Requirement :: Reproduce each of the following lines verbatim, with no changes to wording, spacing, or punctuation.

>>

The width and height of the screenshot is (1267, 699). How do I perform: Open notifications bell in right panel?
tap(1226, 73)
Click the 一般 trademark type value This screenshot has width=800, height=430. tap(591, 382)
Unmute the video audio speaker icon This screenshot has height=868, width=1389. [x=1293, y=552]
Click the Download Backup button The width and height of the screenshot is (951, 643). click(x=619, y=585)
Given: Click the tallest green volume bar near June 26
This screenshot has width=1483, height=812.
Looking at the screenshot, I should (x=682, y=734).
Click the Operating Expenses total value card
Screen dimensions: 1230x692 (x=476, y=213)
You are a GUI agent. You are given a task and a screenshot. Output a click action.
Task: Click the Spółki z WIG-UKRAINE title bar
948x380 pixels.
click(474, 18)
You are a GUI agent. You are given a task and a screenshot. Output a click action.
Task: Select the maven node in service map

<<

Reply ::
The width and height of the screenshot is (1267, 699). How do I perform: Open notifications bell in right panel?
tap(1226, 73)
Click the 一般 trademark type value This screenshot has width=800, height=430. tap(591, 382)
Unmute the video audio speaker icon This screenshot has height=868, width=1389. [x=1293, y=552]
Click the Download Backup button The width and height of the screenshot is (951, 643). click(x=619, y=585)
Given: Click the tallest green volume bar near June 26
This screenshot has width=1483, height=812.
Looking at the screenshot, I should (x=682, y=734).
Click the Operating Expenses total value card
Screen dimensions: 1230x692 (x=476, y=213)
You are a GUI agent. You are given a task and a screenshot. Output a click action.
Task: Click the Spółki z WIG-UKRAINE title bar
948x380 pixels.
click(474, 18)
You are a GUI agent. You are given a task and a screenshot. Output a click action.
Task: Select the maven node in service map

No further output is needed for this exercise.